Given information Block Start
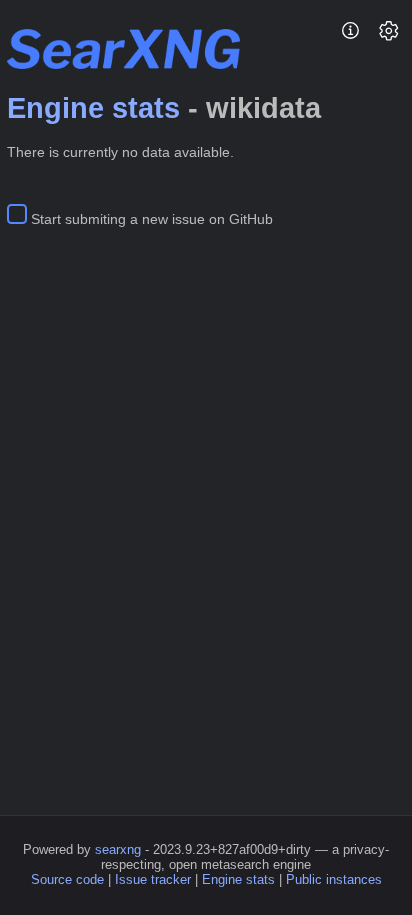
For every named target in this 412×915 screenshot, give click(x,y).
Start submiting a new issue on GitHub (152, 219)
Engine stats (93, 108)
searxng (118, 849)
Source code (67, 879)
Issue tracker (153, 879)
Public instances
Given information Block End
== What you have to do ==
Copy the preceding data in full and word for word, dropping its pictures.

== Solution for this problem ==
For every named target in this 412×915 screenshot, give click(x,y).
Start submiting a new issue on GitHub (152, 219)
Engine stats (93, 108)
searxng (118, 849)
Source code (67, 879)
Issue tracker (153, 879)
Public instances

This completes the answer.